1. Field of the Invention
This invention relates to a vane controller for controlling a plurality of vanes disposed in a fluid conduit and more particularly, to a vane controller for driving a set of vanes which effect capacity control in a fluid machine such as a turbo-compressor having a vane wheel such as, for example an axial or radial flow vane wheel.
2. Description of the Prior Art
A conventional vane control apparatus is disclosed, for example, in Japanese Patent Publication JP-B-57-49759 includes, as shown in FIGS. . This apparatus will be explained with 9 to 11, a vane wheel 1 of a centrifugal compressor and a casing 2 for the flow control vanes and the vane controller attached to a suction bell mouth 2a. A plurality of vanes 3 are mounted upstream of the vane wheel 1, with one of vane 3 being a driving vane 3a. The outer end portions of these vanes 3, 3a are supported by vane shafts 4, 4a carried by ball bearings 5 disposed in the casing 2. A driving arm 6 is fixed to the driving vane shaft 4a and a connecting rod 7 has one end fitted to the driving arm 6 by a pin 8 and the other end fitted to an actuator 9. The driving vane shaft 4a is rotated by the operation of the actuator 9.
A driving control lever 10 is fitted at one end to the driving vane shaft 4a and the other end of this lever 10 is connected to a control ring 11, which is arranged to slidably rotate around the outer periphery of the casing 2 adjacent to the vane shafts 4, 4a, through a linkage 12 composed of two universal joints. Since each vane shaft 4 is connected to the control ring 11 through a follower control arm 14 with a similar linkage 13, all the vane shafts 4 are rotated in synchronism with the driving vane shaft 4a through the control ring 11 when the driving vane shaft 4a is rotated by the operation of the actuator 9. Thus, the degree of opening of the vanes is selected.
A problem with this conventional vane control mechanism is as follows resides in the fact that the control ring 11 moves round the surface of the casing 2 and frictional resistance is great so that the torque required of the actuator for driving all the vanes 3 is considerable. If this frictional torque can be reduced, the torque required is only the air torque acting on each vane 3, 3a and consequently, the torque necessary for moving the vanes can be reduced drastically. Large frictional resistance results in poor response of the vane opening and closing operation and is not suitable for the case where the vanes are repeatedly opened and closed. In addition, the linkage between the levers and the control ring is complicated.
Japanese Utility Model Publication JP-B-44-21729 discloses another vane control mechanism applied to rotating vanes in an axial compressor, in which a control ring in a fixed axial position moves the vane shafts through levers having spherical ends received in bearing sleeves which slide both radially and axially in apertures in the control ring.
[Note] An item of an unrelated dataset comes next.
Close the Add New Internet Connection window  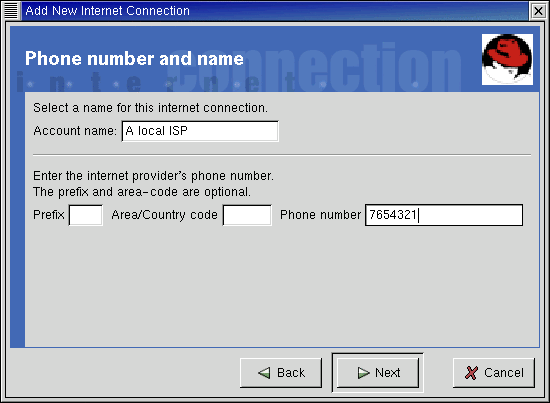(538, 11)
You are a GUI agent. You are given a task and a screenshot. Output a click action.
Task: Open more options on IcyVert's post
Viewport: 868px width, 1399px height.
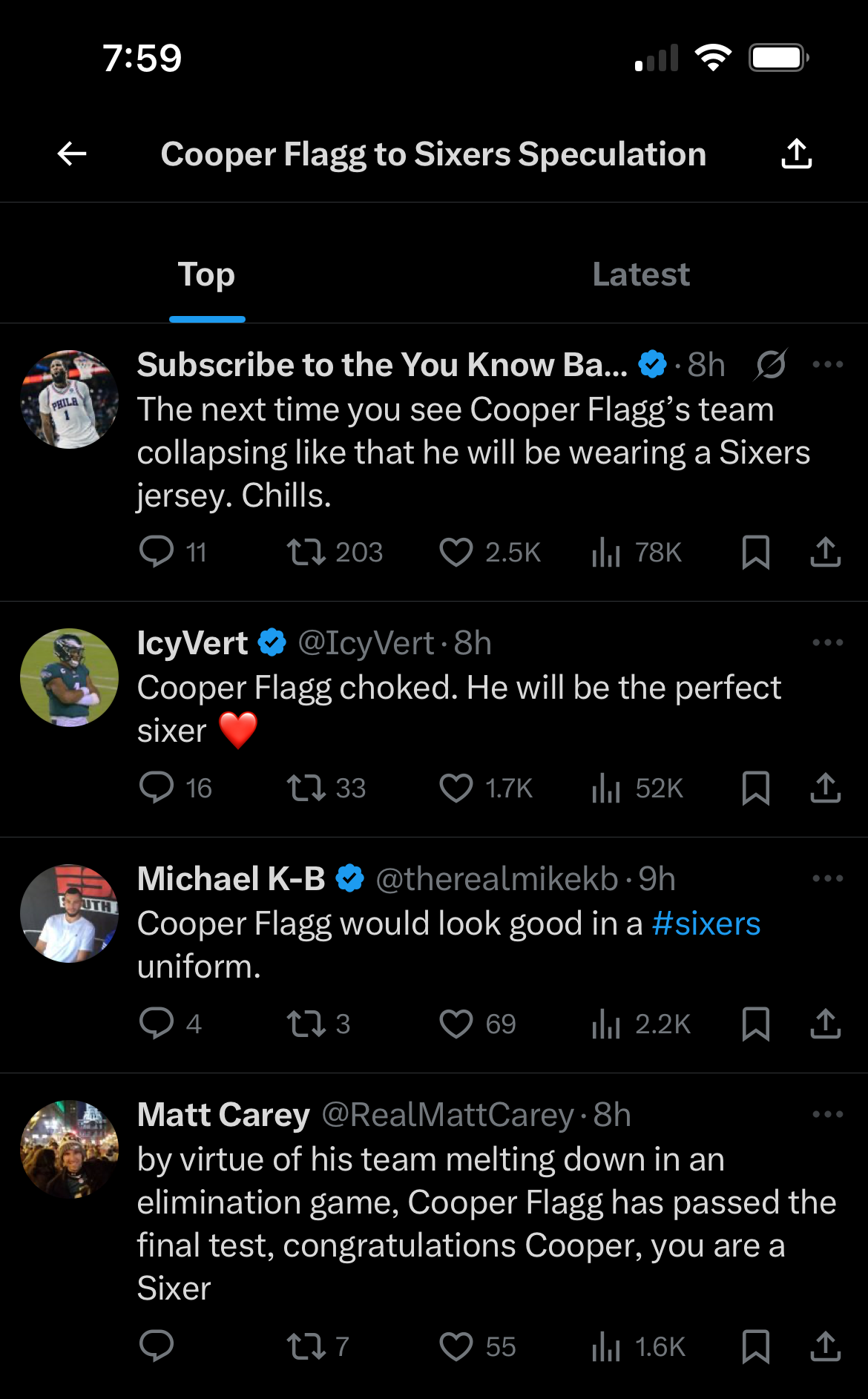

The ring is spaced from the compressor duct wall and slides at its inside face on the projecting ends of the vane shafts. A disadvantage of the vane control mechanism of the last-mentioned type resides in the fact that the rotating lever is difficult to machine thereby causing high production costs since spherical machining is necessary for the spherical bearing and the tip of the lever.